--- Data to use Enclosed Below ---

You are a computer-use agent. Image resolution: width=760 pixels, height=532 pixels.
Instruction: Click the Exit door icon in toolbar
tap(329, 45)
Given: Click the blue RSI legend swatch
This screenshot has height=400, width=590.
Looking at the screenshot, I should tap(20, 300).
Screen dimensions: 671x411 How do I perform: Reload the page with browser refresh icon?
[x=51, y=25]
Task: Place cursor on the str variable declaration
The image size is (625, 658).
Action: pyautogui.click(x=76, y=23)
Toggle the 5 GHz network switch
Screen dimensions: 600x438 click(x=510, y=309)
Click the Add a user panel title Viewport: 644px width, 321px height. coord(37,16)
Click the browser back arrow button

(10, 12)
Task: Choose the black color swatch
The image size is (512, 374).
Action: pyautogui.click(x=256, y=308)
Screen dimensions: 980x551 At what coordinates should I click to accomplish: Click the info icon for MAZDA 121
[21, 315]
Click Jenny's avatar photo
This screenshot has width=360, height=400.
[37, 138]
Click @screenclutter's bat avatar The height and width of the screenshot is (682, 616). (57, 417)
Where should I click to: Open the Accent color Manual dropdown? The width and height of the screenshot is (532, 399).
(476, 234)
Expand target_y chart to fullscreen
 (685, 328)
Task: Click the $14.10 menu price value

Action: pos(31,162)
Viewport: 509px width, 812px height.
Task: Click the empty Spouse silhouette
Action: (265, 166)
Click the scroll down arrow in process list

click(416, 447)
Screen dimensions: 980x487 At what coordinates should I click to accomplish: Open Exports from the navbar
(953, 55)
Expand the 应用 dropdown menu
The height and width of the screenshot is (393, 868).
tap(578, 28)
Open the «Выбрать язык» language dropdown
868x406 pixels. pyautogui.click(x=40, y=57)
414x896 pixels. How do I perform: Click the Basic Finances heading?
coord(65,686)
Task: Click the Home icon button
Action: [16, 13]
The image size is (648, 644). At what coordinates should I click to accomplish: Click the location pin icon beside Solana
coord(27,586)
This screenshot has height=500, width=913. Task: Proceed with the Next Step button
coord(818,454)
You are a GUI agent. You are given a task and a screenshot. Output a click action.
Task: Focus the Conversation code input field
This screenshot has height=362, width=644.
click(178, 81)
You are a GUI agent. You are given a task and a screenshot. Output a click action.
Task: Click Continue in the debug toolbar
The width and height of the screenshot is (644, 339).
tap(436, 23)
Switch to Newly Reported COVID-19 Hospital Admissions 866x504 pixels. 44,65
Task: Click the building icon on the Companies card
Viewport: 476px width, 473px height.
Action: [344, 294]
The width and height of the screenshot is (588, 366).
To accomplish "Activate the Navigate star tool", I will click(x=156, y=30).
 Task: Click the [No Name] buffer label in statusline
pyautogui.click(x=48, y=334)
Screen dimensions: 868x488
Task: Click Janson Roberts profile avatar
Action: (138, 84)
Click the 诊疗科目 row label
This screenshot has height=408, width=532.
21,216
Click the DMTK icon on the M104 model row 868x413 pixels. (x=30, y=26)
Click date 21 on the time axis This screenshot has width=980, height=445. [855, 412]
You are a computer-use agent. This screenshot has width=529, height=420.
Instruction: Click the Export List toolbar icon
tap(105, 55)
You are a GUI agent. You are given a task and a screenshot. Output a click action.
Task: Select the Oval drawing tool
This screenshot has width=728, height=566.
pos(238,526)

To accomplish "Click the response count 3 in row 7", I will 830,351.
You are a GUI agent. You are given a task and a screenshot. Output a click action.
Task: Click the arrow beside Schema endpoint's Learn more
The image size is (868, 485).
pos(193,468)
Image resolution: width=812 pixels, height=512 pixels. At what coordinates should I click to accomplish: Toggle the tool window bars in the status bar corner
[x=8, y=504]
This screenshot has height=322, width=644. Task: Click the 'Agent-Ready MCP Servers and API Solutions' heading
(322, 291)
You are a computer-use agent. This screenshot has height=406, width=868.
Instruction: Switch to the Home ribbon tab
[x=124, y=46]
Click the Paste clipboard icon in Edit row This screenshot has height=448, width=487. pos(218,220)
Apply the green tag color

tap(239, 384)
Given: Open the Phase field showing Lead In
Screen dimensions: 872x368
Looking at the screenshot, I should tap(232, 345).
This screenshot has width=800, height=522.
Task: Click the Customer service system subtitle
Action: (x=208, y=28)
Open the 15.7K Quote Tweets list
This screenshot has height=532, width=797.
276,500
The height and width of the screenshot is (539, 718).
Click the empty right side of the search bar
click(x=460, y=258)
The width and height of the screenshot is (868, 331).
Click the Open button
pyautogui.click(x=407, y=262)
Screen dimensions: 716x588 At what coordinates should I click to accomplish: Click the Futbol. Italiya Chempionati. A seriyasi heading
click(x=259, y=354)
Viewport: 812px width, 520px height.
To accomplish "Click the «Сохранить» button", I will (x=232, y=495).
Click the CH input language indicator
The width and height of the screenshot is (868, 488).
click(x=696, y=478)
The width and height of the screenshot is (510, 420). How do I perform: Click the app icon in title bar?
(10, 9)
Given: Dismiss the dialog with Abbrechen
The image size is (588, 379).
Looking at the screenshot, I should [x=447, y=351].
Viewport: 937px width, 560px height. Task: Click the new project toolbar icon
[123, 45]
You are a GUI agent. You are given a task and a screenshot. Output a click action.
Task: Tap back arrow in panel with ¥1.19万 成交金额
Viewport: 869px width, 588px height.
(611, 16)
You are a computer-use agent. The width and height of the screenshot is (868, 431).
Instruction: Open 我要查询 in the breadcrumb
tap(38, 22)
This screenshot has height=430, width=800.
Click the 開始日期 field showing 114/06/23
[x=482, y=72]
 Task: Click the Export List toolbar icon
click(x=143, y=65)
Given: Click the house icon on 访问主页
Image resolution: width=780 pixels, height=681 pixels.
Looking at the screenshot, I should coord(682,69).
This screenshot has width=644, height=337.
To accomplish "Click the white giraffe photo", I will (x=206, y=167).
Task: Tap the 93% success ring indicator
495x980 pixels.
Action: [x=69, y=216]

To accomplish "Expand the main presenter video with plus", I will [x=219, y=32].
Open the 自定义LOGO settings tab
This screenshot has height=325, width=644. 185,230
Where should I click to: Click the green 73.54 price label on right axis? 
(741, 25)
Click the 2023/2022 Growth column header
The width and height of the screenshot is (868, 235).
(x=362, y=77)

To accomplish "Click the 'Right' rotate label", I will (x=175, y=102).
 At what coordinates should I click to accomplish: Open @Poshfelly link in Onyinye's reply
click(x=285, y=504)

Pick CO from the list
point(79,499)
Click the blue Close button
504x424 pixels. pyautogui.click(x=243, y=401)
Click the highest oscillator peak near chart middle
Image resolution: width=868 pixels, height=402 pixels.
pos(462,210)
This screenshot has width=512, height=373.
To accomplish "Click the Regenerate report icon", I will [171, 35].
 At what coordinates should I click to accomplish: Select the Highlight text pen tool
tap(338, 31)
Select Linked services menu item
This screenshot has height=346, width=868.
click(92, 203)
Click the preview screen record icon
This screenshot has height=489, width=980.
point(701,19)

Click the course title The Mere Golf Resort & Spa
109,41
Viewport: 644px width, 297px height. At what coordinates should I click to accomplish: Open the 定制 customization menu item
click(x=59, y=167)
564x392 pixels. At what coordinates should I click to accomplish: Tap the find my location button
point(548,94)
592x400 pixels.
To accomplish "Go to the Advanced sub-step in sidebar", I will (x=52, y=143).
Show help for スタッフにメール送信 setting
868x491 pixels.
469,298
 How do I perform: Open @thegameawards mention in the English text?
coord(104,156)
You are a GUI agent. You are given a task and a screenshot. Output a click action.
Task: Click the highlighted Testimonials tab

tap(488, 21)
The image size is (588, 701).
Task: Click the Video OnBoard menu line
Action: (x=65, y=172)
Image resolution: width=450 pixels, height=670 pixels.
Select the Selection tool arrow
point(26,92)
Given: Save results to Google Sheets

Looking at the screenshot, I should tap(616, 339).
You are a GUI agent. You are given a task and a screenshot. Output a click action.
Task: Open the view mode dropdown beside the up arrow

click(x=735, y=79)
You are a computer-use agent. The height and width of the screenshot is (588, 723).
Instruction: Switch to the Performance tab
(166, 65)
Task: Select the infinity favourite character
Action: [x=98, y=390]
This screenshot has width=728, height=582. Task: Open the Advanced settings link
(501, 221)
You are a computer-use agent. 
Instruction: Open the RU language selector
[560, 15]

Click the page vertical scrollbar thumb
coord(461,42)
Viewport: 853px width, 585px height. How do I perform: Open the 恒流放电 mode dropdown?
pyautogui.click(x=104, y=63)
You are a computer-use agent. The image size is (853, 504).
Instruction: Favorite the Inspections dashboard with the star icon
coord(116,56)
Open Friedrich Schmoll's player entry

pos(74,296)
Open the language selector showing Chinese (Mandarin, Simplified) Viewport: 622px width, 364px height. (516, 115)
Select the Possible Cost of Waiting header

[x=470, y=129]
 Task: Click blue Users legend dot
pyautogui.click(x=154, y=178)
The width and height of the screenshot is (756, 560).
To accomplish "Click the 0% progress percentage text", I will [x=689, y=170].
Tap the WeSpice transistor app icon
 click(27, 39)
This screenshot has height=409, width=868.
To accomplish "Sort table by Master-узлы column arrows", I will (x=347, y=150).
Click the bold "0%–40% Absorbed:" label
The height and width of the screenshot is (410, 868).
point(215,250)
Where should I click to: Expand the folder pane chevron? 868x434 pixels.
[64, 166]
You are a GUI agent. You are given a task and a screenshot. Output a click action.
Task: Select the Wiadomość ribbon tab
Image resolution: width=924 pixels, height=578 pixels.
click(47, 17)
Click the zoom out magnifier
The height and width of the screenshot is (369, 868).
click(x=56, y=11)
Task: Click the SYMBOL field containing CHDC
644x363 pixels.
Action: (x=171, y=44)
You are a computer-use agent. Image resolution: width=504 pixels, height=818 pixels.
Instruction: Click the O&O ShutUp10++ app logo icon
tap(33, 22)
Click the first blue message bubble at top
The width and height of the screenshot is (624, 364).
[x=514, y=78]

--- End of Enclosed Data to use ---

Your task
A verbatim transcription is needed of the lines above, starting at the line with "Instruction: Switch to the Home ribbon tab" and ending at the line with "Given: Open the Phase field showing Lead In", both included, and of nothing else.

Solution for this problem
Instruction: Switch to the Home ribbon tab
[x=124, y=46]
Click the Paste clipboard icon in Edit row This screenshot has height=448, width=487. pos(218,220)
Apply the green tag color

tap(239, 384)
Given: Open the Phase field showing Lead In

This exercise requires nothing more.